A Writer's Journey Into Another Dimension

by Gray Hardison

(Editor's Note: This student survived both class and quarter and is happily resting up for the adventures to come.)

When I read the supply list for my design aesthetics class, I felt like Phil Hartman in the 'Unfrozen Caveman Lawyer' skit on Saturday Night Live. In the skit, Hartman plays a recently thawed caveman who is also a lawyer arguing in a courtroom setting. At one point, a frustrated Hartman wails, "Your world frightens and confuses me."

Actually, that was a small lie. I was thinking more four-letter words, like the one that rhymes with 'buck.' As in, "What the buck is a translucent, non-bleed marker layout pad?" And that wasn't all. A nib black marker? But not to be outdone by a round, nib black marker. My knowledge of markers didn't go past Crayola washables.

List in hand, I headed to an art supply store where, hopefully, someone would have the art version of the Rosetta Stone to translate what I needed. I had never been inside a true art store before, so I was completely confused when I started looking around for things on my list. Unlike the rest of the free world, art stores don't have a sign titled "paints" for the paints section. Instead, they have areas named after streets. For instance, the paints might be located off Richard Arrington Boulevard. And those nasty adhesives could be in the bad part of town near Woodlawn Avenue. At first, I thought this absurdity was limited to one particular store, but I've since learned that they all participate.

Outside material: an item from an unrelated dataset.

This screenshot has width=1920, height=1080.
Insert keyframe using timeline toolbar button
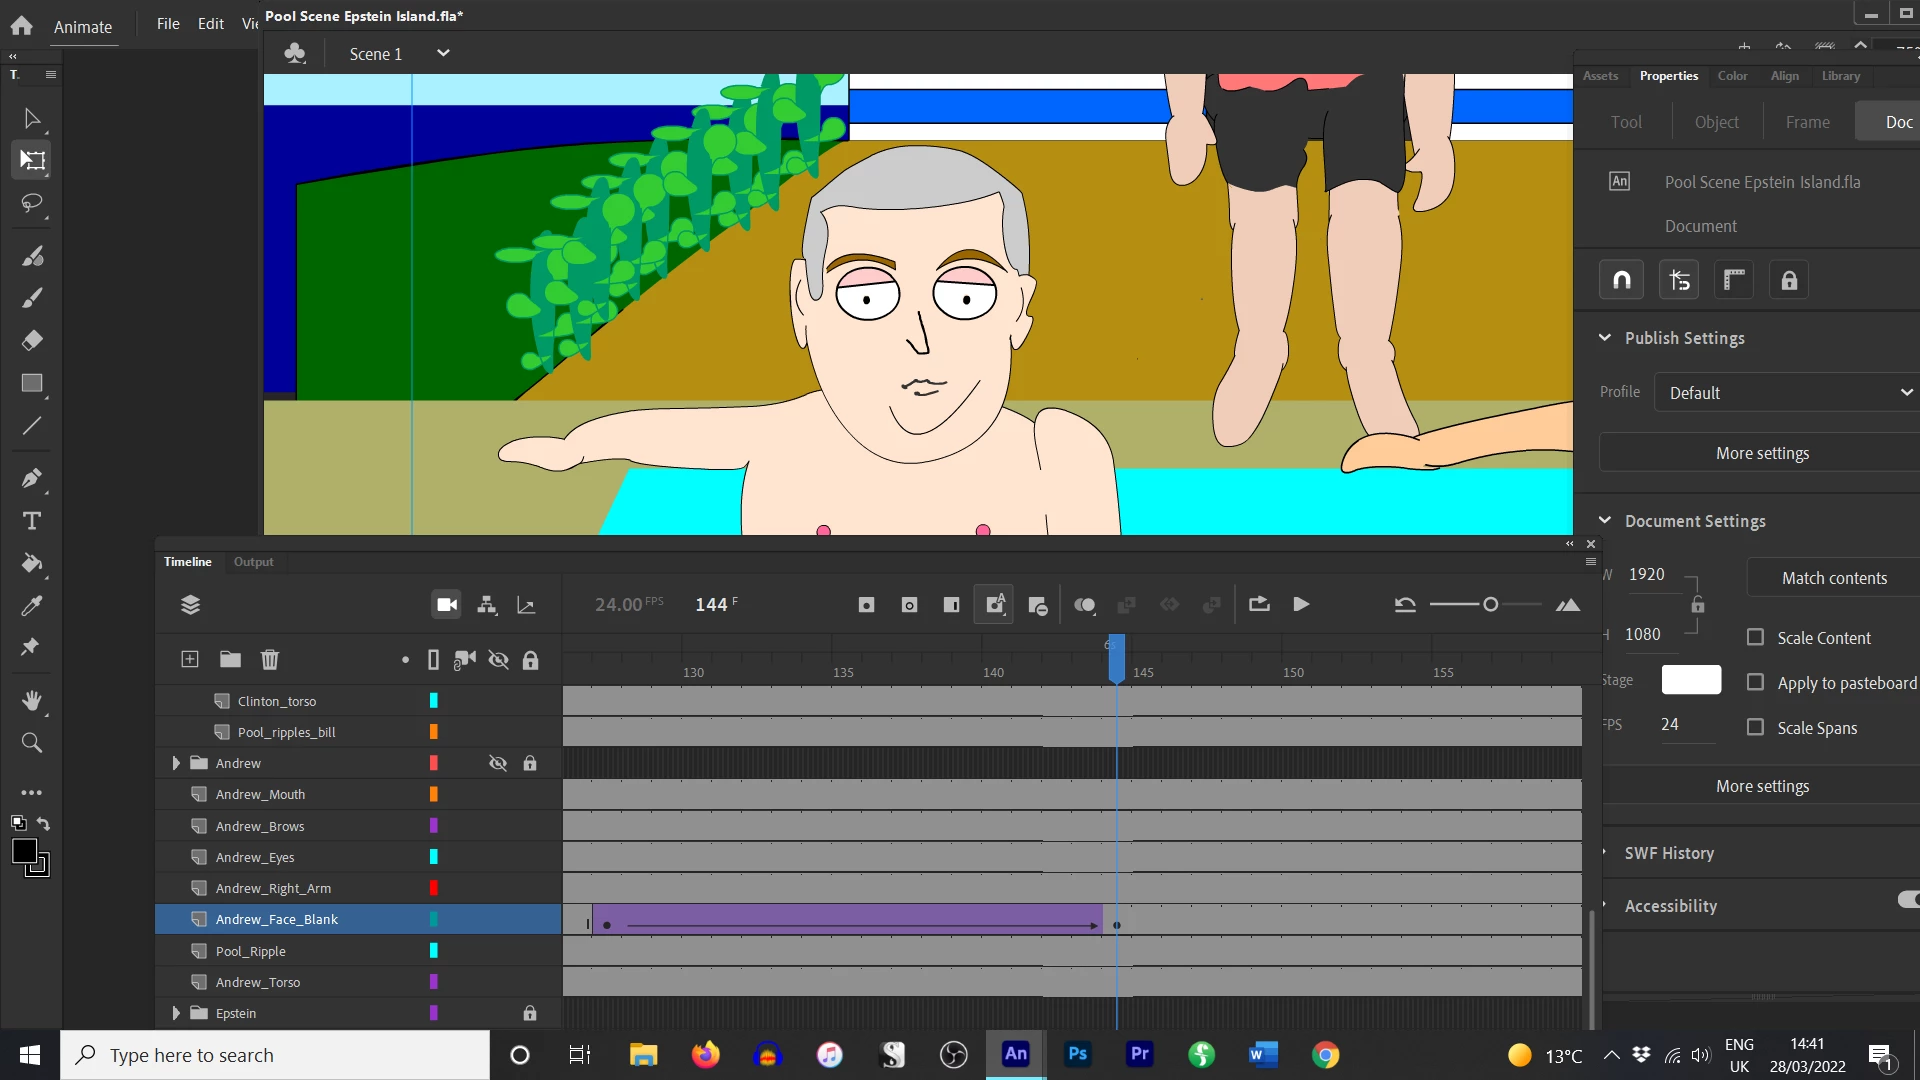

I did my best impression of a tourist lost in New York and thought about the results this signage might have in a store like Wal-Mart. No one would be able to find anything, which could possibly drive the most dedicated watch-for-falling-prices shopper to go on a three state Smiley killing spree. The idea of a riot-like atmosphere inside the store put a smile on my face.

Eventually, a store employee came to my rescue. His name was Lance or maybe Vance, and I remember him saying bro and brah a lot, which made me think he might be a surfer. Surfer or not, he was fluent in the art supply language. He led me through the neighborhood of sections and gathered everything on my list. I followed behind and nodded my head whenever he explained the uses of the items, as if I understood. It was like going into a pub in Ireland and talking to a real Irishman. He was speaking English, but I couldn't understand a word he was saying.

Thirty minutes later and an arm and leg lighter, I left the art store with my bucking translucent, non-bleed marker layout pad and a collection of nib markers. As expensive as these things were, I assumed they were made of gold or even had the ability to print money. After all, why would someone spend the equivalent of the gross national product of Ecuador for some black markers and a writing pad?

Clearly, my relationship with markers and pad was off to a rough start. I didn't like them because their price seemed to say they were better than me. And they probably wouldn't like me because I was more of a taker, not a giver. All their old friends on the shelf at the art store would go home with capable artists or designers, enjoy the good life. My pad and markers would spend their days toiling for someone who'd snoozed through Mrs. Louis' art class in eleventh grade.

A few days later, with my disgruntled marker pad and nib markers in hand, I walked into my first class for design aesthetics. For the first thirty minutes, I frantically scribbled notes into my notebook, which I found on my own, thank you very much. Notes related to areas of focus, swelling forces, and point forces filled four pages. It was like rapid fire Mandarin Chinese. It crossed my mind the teacher was making all of this up just for her own amusement, in which case it would have been a pretty good joke.

Turns out, she wasn't making it up. After she finished the lecture on forces and areas of focus, I was told to get out my marker pad and draw some thumbnail sketches of an animal from a list given to the class. And while I drew these, I needed to incorporate the different kinds of forces and have an area of focus. If my face had been a Dell computer, it would have shown the blue screen of death: System overload.

Thumbnails? Color wheels? Mandarin Chinese design terms? I was drowning in a sea of design aesthetics. For the second time in a week, Phil Hartman's caveman lawyer voice started going off in my head.